(Saved entries)
========

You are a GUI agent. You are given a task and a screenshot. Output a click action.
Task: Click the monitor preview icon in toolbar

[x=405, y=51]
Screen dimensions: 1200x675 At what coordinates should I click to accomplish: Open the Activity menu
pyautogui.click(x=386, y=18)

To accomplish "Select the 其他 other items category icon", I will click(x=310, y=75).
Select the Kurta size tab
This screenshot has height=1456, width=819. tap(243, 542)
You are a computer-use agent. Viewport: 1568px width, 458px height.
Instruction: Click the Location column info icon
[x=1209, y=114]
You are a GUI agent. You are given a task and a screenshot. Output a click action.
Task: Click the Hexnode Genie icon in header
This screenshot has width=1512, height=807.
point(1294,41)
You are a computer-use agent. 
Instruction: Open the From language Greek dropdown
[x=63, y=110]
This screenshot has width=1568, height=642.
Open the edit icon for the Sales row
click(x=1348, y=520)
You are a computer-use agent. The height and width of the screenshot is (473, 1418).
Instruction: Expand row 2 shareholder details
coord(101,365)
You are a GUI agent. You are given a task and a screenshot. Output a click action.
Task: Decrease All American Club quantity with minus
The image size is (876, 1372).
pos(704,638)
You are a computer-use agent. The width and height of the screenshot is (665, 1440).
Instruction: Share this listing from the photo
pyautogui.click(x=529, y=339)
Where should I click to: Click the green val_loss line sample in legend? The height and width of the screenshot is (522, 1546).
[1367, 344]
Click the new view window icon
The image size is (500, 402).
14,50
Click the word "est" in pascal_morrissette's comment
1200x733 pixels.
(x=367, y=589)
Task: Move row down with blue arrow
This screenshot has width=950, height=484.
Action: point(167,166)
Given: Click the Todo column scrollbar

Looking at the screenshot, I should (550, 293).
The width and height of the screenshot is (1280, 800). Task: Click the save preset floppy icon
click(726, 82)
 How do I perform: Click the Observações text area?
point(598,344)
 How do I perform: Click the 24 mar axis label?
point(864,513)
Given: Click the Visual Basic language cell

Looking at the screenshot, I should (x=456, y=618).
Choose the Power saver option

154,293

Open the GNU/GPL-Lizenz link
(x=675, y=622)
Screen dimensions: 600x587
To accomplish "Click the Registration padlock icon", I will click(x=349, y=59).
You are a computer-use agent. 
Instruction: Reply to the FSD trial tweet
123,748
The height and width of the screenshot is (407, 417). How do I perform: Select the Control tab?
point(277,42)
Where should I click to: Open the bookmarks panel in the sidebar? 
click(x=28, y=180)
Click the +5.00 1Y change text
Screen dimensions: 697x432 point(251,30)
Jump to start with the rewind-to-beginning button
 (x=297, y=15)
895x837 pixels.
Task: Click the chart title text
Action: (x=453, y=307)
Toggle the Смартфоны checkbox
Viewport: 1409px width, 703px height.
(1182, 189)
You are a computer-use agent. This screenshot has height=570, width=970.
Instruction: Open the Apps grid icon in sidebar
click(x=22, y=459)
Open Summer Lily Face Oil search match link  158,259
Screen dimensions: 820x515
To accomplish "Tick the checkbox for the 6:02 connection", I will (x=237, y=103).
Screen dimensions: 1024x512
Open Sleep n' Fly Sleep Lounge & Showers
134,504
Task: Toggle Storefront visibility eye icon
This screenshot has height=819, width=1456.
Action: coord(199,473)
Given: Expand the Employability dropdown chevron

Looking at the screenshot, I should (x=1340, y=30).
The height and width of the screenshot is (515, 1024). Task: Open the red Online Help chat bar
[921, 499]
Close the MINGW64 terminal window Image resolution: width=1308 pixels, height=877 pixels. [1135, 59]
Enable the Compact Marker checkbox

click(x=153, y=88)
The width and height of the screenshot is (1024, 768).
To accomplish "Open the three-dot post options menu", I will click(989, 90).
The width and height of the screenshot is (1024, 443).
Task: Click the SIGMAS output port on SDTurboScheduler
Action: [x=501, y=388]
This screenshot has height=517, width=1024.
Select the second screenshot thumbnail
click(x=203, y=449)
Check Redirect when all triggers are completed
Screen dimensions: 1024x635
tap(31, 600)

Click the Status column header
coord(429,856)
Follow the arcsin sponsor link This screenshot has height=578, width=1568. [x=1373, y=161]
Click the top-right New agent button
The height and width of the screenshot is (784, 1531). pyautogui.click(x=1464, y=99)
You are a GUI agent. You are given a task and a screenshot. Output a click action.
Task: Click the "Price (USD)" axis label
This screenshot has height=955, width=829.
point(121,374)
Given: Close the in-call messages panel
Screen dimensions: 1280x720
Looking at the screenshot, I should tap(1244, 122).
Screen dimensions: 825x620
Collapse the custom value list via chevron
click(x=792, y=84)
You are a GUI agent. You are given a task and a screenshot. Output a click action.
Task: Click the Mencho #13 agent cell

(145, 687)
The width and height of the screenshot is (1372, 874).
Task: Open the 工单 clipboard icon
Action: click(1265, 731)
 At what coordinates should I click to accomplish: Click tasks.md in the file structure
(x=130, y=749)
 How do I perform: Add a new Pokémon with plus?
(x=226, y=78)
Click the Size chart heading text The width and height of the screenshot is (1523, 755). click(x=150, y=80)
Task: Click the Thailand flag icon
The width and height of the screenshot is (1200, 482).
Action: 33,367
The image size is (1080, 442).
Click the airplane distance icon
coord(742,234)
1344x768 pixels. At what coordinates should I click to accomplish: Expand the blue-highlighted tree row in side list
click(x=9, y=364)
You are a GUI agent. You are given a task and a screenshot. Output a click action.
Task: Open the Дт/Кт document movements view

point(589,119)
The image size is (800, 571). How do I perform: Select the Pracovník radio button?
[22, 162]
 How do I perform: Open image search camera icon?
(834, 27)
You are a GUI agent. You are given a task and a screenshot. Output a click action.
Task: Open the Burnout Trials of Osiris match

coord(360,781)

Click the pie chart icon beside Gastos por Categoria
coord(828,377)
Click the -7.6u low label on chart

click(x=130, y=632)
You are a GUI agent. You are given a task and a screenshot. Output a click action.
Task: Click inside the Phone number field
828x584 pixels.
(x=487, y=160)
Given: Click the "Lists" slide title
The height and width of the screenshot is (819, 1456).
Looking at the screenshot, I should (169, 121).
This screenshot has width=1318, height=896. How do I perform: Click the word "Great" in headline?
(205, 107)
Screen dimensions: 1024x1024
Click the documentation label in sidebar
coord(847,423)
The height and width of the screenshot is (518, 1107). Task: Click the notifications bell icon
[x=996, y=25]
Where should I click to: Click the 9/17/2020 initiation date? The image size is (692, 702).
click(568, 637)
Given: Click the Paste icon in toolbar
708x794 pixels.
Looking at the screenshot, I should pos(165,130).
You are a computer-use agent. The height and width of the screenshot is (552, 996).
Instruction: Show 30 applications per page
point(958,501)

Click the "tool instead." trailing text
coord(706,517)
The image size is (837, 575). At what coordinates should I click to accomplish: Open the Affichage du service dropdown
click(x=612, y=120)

========

## What the task requires
The reply should consist of the records, reproduced exactly.

## Exercise result
You are a GUI agent. You are given a task and a screenshot. Output a click action.
Task: Click the monitor preview icon in toolbar

[x=405, y=51]
Screen dimensions: 1200x675 At what coordinates should I click to accomplish: Open the Activity menu
pyautogui.click(x=386, y=18)

To accomplish "Select the 其他 other items category icon", I will click(x=310, y=75).
Select the Kurta size tab
This screenshot has height=1456, width=819. tap(243, 542)
You are a computer-use agent. Viewport: 1568px width, 458px height.
Instruction: Click the Location column info icon
[x=1209, y=114]
You are a GUI agent. You are given a task and a screenshot. Output a click action.
Task: Click the Hexnode Genie icon in header
This screenshot has width=1512, height=807.
point(1294,41)
You are a computer-use agent. 
Instruction: Open the From language Greek dropdown
[x=63, y=110]
This screenshot has width=1568, height=642.
Open the edit icon for the Sales row
click(x=1348, y=520)
You are a computer-use agent. The height and width of the screenshot is (473, 1418).
Instruction: Expand row 2 shareholder details
coord(101,365)
You are a GUI agent. You are given a task and a screenshot. Output a click action.
Task: Decrease All American Club quantity with minus
The image size is (876, 1372).
pos(704,638)
You are a computer-use agent. The width and height of the screenshot is (665, 1440).
Instruction: Share this listing from the photo
pyautogui.click(x=529, y=339)
Where should I click to: Click the green val_loss line sample in legend? The height and width of the screenshot is (522, 1546).
[1367, 344]
Click the new view window icon
The image size is (500, 402).
14,50
Click the word "est" in pascal_morrissette's comment
1200x733 pixels.
(x=367, y=589)
Task: Move row down with blue arrow
This screenshot has width=950, height=484.
Action: point(167,166)
Given: Click the Todo column scrollbar

Looking at the screenshot, I should (550, 293).
The width and height of the screenshot is (1280, 800). Task: Click the save preset floppy icon
click(726, 82)
 How do I perform: Click the Observações text area?
point(598,344)
 How do I perform: Click the 24 mar axis label?
point(864,513)
Given: Click the Visual Basic language cell

Looking at the screenshot, I should (x=456, y=618).
Choose the Power saver option

154,293

Open the GNU/GPL-Lizenz link
(x=675, y=622)
Screen dimensions: 600x587
To accomplish "Click the Registration padlock icon", I will click(x=349, y=59).
You are a computer-use agent. 
Instruction: Reply to the FSD trial tweet
123,748
The height and width of the screenshot is (407, 417). How do I perform: Select the Control tab?
point(277,42)
Where should I click to: Open the bookmarks panel in the sidebar? 
click(x=28, y=180)
Click the +5.00 1Y change text
Screen dimensions: 697x432 point(251,30)
Jump to start with the rewind-to-beginning button
 (x=297, y=15)
895x837 pixels.
Task: Click the chart title text
Action: (x=453, y=307)
Toggle the Смартфоны checkbox
Viewport: 1409px width, 703px height.
(1182, 189)
You are a computer-use agent. This screenshot has height=570, width=970.
Instruction: Open the Apps grid icon in sidebar
click(x=22, y=459)
Open Summer Lily Face Oil search match link  158,259
Screen dimensions: 820x515
To accomplish "Tick the checkbox for the 6:02 connection", I will (x=237, y=103).
Screen dimensions: 1024x512
Open Sleep n' Fly Sleep Lounge & Showers
134,504
Task: Toggle Storefront visibility eye icon
This screenshot has height=819, width=1456.
Action: coord(199,473)
Given: Expand the Employability dropdown chevron

Looking at the screenshot, I should (x=1340, y=30).
The height and width of the screenshot is (515, 1024). Task: Open the red Online Help chat bar
[921, 499]
Close the MINGW64 terminal window Image resolution: width=1308 pixels, height=877 pixels. [1135, 59]
Enable the Compact Marker checkbox

click(x=153, y=88)
The width and height of the screenshot is (1024, 768).
To accomplish "Open the three-dot post options menu", I will click(989, 90).
The width and height of the screenshot is (1024, 443).
Task: Click the SIGMAS output port on SDTurboScheduler
Action: [x=501, y=388]
This screenshot has height=517, width=1024.
Select the second screenshot thumbnail
click(x=203, y=449)
Check Redirect when all triggers are completed
Screen dimensions: 1024x635
tap(31, 600)

Click the Status column header
coord(429,856)
Follow the arcsin sponsor link This screenshot has height=578, width=1568. [x=1373, y=161]
Click the top-right New agent button
The height and width of the screenshot is (784, 1531). pyautogui.click(x=1464, y=99)
You are a GUI agent. You are given a task and a screenshot. Output a click action.
Task: Click the "Price (USD)" axis label
This screenshot has height=955, width=829.
point(121,374)
Given: Close the in-call messages panel
Screen dimensions: 1280x720
Looking at the screenshot, I should tap(1244, 122).
Screen dimensions: 825x620
Collapse the custom value list via chevron
click(x=792, y=84)
You are a GUI agent. You are given a task and a screenshot. Output a click action.
Task: Click the Mencho #13 agent cell

(145, 687)
The width and height of the screenshot is (1372, 874).
Task: Open the 工单 clipboard icon
Action: click(1265, 731)
 At what coordinates should I click to accomplish: Click tasks.md in the file structure
(x=130, y=749)
 How do I perform: Add a new Pokémon with plus?
(x=226, y=78)
Click the Size chart heading text The width and height of the screenshot is (1523, 755). click(x=150, y=80)
Task: Click the Thailand flag icon
The width and height of the screenshot is (1200, 482).
Action: 33,367
The image size is (1080, 442).
Click the airplane distance icon
coord(742,234)
1344x768 pixels. At what coordinates should I click to accomplish: Expand the blue-highlighted tree row in side list
click(x=9, y=364)
You are a GUI agent. You are given a task and a screenshot. Output a click action.
Task: Open the Дт/Кт document movements view

point(589,119)
The image size is (800, 571). How do I perform: Select the Pracovník radio button?
[22, 162]
 How do I perform: Open image search camera icon?
(834, 27)
You are a GUI agent. You are given a task and a screenshot. Output a click action.
Task: Open the Burnout Trials of Osiris match

coord(360,781)

Click the pie chart icon beside Gastos por Categoria
coord(828,377)
Click the -7.6u low label on chart

click(x=130, y=632)
You are a GUI agent. You are given a task and a screenshot. Output a click action.
Task: Click inside the Phone number field
828x584 pixels.
(x=487, y=160)
Given: Click the "Lists" slide title
The height and width of the screenshot is (819, 1456).
Looking at the screenshot, I should (169, 121).
This screenshot has width=1318, height=896. How do I perform: Click the word "Great" in headline?
(205, 107)
Screen dimensions: 1024x1024
Click the documentation label in sidebar
coord(847,423)
The height and width of the screenshot is (518, 1107). Task: Click the notifications bell icon
[x=996, y=25]
Where should I click to: Click the 9/17/2020 initiation date? The image size is (692, 702).
click(568, 637)
Given: Click the Paste icon in toolbar
708x794 pixels.
Looking at the screenshot, I should pos(165,130).
You are a computer-use agent. The height and width of the screenshot is (552, 996).
Instruction: Show 30 applications per page
point(958,501)

Click the "tool instead." trailing text
coord(706,517)
The image size is (837, 575). At what coordinates should I click to accomplish: Open the Affichage du service dropdown
click(x=612, y=120)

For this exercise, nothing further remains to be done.